The fifth station is like a scoring machine with meters for every word in the vocabulary. After all the processing, this machine evaluates: "How likely is each word to be the correct next word?"
After the transformer layers, the model has a rich understanding of "two plus three". But it's still just vectors—we need an actual answer.
The output layer asks: "Given everything I've learned about this input, which word in my vocabulary is most likely to come next?"
It scores every word in the vocabulary:
For input "two plus three", the model scores each possible answer:
"zero" → 0.1%
"one" → 0.2%
"two" → 0.3%
"three" → 0.5%
"four" → 2.1%
"five" → 94.2% ← highest!
"six" → 1.8%
"seven" → 0.4%
...
"plus" → 0.01%
"minus" → 0.01%These percentages are called probabilities. They add up to 100% across all words in the vocabulary. The model is saying: "I'm 94.2% confident the answer is 'five'."
From Vectors to Probabilities: Logits and Softmax
Converting the model's internal understanding into an answer happens in two critical steps. This is where many learners get confused, so let's break it down clearly.
Step A: Logits (Raw Scores)
First, we multiply the final vector by a weight matrix to get a score for each word.
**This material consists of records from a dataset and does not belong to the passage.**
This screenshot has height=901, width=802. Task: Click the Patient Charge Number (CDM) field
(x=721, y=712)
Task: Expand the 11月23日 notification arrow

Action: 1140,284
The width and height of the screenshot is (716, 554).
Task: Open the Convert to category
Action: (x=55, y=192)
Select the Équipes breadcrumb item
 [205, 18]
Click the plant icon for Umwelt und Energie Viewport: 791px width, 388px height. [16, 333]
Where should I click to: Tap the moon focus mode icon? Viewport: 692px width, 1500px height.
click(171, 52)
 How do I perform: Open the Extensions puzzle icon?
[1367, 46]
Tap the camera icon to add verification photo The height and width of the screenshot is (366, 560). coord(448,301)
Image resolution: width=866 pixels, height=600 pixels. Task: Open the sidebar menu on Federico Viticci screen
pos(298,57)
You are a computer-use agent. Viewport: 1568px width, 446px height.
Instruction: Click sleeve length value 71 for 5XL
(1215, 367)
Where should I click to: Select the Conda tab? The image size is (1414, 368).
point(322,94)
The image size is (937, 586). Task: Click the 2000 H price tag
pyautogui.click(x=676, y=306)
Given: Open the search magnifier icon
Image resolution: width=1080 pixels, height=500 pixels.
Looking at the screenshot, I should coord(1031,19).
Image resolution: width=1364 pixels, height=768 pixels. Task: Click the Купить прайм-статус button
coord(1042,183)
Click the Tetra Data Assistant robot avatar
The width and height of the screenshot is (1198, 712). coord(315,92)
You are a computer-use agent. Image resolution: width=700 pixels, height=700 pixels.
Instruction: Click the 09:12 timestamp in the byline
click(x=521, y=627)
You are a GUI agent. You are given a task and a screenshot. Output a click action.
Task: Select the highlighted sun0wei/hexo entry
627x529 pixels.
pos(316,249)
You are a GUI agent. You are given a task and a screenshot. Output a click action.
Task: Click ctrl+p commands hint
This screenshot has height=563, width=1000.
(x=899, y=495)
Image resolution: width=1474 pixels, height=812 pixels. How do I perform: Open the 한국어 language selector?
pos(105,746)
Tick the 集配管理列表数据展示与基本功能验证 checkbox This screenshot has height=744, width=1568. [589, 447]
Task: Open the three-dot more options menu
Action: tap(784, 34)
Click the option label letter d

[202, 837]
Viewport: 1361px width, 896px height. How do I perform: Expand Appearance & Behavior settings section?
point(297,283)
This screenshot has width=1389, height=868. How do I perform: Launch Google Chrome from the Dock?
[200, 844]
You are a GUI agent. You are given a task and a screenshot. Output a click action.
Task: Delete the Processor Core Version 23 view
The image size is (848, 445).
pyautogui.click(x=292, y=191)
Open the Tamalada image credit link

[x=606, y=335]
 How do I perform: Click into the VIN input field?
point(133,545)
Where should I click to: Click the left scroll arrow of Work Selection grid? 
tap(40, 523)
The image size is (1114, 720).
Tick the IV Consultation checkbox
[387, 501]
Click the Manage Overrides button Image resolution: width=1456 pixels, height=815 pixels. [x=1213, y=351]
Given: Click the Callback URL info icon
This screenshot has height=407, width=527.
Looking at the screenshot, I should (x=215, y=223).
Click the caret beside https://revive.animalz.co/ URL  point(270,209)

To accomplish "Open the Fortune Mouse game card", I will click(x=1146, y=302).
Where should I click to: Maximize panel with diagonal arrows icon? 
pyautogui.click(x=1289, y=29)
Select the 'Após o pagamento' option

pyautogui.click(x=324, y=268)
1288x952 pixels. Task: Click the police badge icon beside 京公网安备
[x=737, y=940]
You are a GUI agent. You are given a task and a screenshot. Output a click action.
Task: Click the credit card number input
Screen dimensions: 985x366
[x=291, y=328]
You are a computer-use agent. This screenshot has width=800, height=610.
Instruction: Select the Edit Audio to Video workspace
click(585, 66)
These raw scores are called logits (from "log-odds" in statistics).
final_vector (64 numbers) × weight_matrix (64 × 30) = logits (30 numbers)
logits = [-2.1, -1.8, -1.5, -0.9, 0.3, 4.2, 0.1, -0.5, ...]
zero one two three four five six sevenKey insight: Logits are not probabilities! They can be negative, they can be any number, and they don't add up to anything meaningful. They're just raw "preference scores" — higher means the model prefers that word.
Where does the weight matrix come from? We create it, and the model learns its values during training.
- 64 = our embedding dimension (the size of each word vector)
- 30 = our vocabulary size (how many words the model knows)
Step B: Softmax (Logits → Probabilities)
Now we need to convert these messy logits into clean probabilities. This is what softmax does:
BEFORE (Logits - raw scores):
zero: -2.1 one: -1.8 two: -1.5 three: -0.9
four: 0.3 five: 4.2 six: 0.1 seven: -0.5
→ Can be negative ❌
→ Don't sum to anything meaningful ❌
→ Hard to interpret ❌
↓ SOFTMAX ↓
AFTER (Probabilities):
zero: 0.1% one: 0.2% two: 0.3% three: 0.5%
four: 2.1% five: 94.2% six: 1.8% seven: 0.4%
→ All positive ✓
→ Sum to exactly 100% ✓
→ Easy to interpret as confidence ✓The softmax formula amplifies differences: a logit of 4.2 vs 0.3 becomes 94.2% vs 2.1%. The highest score "wins" decisively.